In typical team-based MOOCs, team formation occurs immediately upon starting a course, and usually it is done through self-selection. Using this protocol for team formation, many of the teams fail. In our enhanced protocol, students first complete some individual work upon starting a course. During this time, many students who are not committed to the course quit. Those who are committed enough to complete the work are then required to post the work to the public discussion forum, and students are then asked to give feedback to a few students publicly within the forum. An automated analysis of these exchanges is then performed using a Transactivity detection model. Then, for each pair of students, we count the number of transactive contributions that were exchanged. After that, an approximate constraint satisfaction algorithm is used to assign students to groups of four in such a way that students are more likely to end up in the same team with others they have had transactive exchanges with during the public feedback discussion. The automatically assigned teams then do their teamwork together.

In order to validate the team formation protocol, we tested it in the Amazon Mechanical Turk environment. We ran the protocol several times, each time either using the full team formation protocol or using the same paradigm but with random assignment of teams rather than basing the assignment on the measure of Transactivity as in the full protocol. We then compared the extent of knowledge integration in the group proposal constructed during the collaborative phase. In this experiment, we found a significant advantage for the Transactivity based matching over random assignment, with an effect size of three standard deviations.

Finally, partnering with the Smithsonian Institute, we developed a three-week team-based MOOC in which we adapted the team formation protocol. Though there was no experimental manipulation, we measured the correlation between observed Transactivity during the feedback stage of the groups that were formed and their ultimate task success and found positive correlations that were consistent with our expectations based on the experimental study.

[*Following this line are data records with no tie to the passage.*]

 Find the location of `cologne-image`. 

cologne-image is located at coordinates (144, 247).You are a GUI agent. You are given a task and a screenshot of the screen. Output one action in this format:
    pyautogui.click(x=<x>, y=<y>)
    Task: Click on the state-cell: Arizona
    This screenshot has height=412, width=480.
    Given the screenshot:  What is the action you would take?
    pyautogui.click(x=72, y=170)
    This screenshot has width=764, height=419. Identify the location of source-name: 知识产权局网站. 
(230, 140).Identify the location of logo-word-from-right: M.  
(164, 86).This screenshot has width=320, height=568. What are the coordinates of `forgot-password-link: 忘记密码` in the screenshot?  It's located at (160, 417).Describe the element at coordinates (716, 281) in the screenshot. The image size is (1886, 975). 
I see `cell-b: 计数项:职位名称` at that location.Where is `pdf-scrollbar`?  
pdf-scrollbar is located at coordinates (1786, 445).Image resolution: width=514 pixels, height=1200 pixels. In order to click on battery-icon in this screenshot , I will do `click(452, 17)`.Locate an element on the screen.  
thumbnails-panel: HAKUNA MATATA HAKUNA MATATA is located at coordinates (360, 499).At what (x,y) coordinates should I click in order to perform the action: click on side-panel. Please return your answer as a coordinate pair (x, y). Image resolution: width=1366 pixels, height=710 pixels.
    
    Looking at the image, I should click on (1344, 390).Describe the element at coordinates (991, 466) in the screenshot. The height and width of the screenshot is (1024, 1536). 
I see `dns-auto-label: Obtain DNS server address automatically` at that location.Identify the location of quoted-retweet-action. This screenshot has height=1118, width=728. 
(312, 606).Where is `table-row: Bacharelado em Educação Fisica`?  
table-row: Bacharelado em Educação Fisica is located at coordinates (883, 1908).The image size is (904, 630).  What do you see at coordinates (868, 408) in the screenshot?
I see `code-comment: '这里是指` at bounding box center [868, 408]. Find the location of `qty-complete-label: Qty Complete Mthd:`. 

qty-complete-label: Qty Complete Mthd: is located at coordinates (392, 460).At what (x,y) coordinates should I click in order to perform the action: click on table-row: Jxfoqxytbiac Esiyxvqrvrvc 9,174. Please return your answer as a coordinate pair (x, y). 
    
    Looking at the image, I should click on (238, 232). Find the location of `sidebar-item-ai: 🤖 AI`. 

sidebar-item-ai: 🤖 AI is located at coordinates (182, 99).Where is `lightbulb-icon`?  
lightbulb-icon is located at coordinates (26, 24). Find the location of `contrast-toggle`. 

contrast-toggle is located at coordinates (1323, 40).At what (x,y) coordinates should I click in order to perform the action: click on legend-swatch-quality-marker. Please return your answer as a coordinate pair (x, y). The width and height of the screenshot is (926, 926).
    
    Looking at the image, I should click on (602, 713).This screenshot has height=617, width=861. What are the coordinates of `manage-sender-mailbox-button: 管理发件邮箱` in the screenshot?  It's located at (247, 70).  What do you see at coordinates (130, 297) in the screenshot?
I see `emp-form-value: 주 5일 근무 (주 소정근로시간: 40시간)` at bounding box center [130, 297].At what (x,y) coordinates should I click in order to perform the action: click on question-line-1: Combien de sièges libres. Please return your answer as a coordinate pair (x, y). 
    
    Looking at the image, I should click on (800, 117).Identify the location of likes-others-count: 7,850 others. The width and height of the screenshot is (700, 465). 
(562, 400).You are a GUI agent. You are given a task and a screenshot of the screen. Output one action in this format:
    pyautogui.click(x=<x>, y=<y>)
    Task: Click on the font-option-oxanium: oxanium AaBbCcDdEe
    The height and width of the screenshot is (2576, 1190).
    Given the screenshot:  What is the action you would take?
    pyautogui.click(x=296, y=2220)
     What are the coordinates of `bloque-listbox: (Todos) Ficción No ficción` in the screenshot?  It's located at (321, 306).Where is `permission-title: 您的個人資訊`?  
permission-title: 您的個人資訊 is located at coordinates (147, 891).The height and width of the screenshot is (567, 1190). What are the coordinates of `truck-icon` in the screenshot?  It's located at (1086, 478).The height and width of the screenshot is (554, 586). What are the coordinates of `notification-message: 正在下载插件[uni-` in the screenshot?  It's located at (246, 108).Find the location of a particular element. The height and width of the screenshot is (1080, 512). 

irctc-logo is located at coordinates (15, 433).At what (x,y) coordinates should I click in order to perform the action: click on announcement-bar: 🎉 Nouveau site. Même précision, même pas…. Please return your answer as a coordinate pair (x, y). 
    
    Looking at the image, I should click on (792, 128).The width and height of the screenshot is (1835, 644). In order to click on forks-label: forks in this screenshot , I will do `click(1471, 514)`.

Conclusions and current directions

In this chapter, we have briefly described first, a theoretical construct referred to as Transactivity, which operationalises a key quality of well-functioning collaborative discourse, and which has both cognitive and social underpinnings. We have identified AT practices, as well as other similar discussion facilitation techniques (Resnick, Asterhan and Clarke, 2015[3]), which can be viewed as tools that stimulate higher concentrations of transactive exchange in student discussions. We first recounted a district-wide professional development effort that offered evidence that enhancing transactive exchange through automated AT facilitation in small groups leads to enhanced learning, and that experience of these collaborative learning encounters also facilitates greater uptake of AT facilitation practices among teachers. In a second investigation, we leveraged the same concept of Transactivity, but this time we used it as an indicator used in automated team formation. The new paradigm was validated in a crowdsourcing environment and then tested in a real MOOC deployment, which was successful.